Education Under Secretary Nicholas Kent made the remarks during a meeting of the National Advisory Committee on Institutional Quality and Integrity, its first under new Trump-appointed leadership, Inside Higher Ed reports.
The committee offers advice to the Secretary of Education about the “recognition process for accrediting agencies,” “institutional eligibility for federal student aid,” and related matters, according to its website.
“Instead of focusing on student outcomes and accountability to taxpayers, accreditation has functioned as a shield for incumbent institutions, or worse, as a tool for political and ideological enforcement,” Kent said.
He told the committee that the Trump administration plans to take bold steps to “correct past abuses” and “end the practice of using accreditation as a political weapon.”
“We’re breaking the mold in this administration. We’re doing things differently, we’re conducting negotiated rule makings differently … We’re going to fix a lot of it,” Kent said. “So everybody, buckle up, we got a lot of work ahead of us.”
Trump and other conservatives have expressed concerns in recent years about accrediting groups pushing a leftist ideological agenda on higher education institutions.
While some accreditors have abandoned diversity, equity, and inclusion initiatives in response to an April executive order, others still have DEI goals, The College Fix has found.
During the Tuesday meeting, Kent told the committee that these goals have led to “discriminatory practices, mandatory DEI requirements, racial preferences in hiring, compulsory sensitivity training and political litmus tests” that “undermine merit” and “chill free speech,” according to Inside Higher Ed.

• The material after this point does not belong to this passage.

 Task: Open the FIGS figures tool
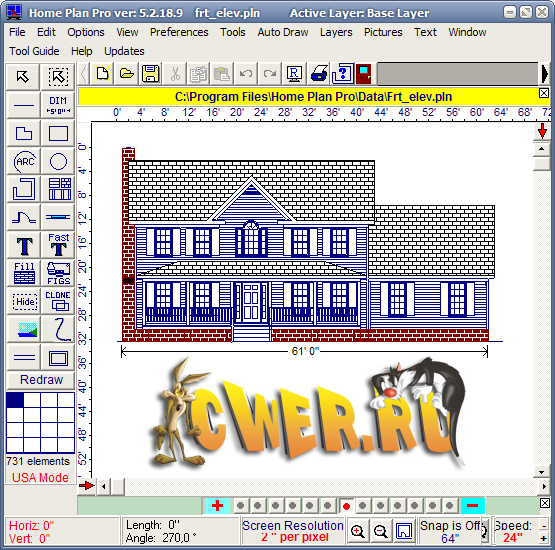(x=58, y=273)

Meanwhile, “glaring deficiencies that undermine student success go unaddressed,” he said.
The remarks received pushback by Democrat-appointed committee members, according to the report:
Kent’s remarks prompted an accusation of partisanship from Bob Shireman, a Democratic appointee and former ED official during the early years of the Obama administration. Shireman argued that, historically, concerns about accreditation have been bipartisan, as has NACIQI. …
Zakiya Smith Ellis, a Democratic appointee, pushed back on some of those concerns noting that such standards aren’t “particularly descriptive about what diversity, equity, or inclusion means” and executive orders, such as Trump’s anti-DEI memo, “do not have [the] force of law.”
During the meeting, the committee also elected Jay Greene, a former senior research fellow at the Heritage Foundation, as the chair, according to the report. Greene, now the research director at Do No Harm, has been a prominent voice about the damaging effects of DEI in higher education.
One institution mentioned at the meeting was Columbia University, which has faced continued criticism for its responses to antisemitism, according to the report:
[Middle States Commission on Higher Education] President Heather Perfetti noted Columbia provided a report in response to noncompliance concerns in November. Per MSCHE standards, Perfetti said Columbia would receive a campus visit from a MSCHE team, which would then make a recommendation to a committee that would bring it to the commission for a decision at its next meeting in March.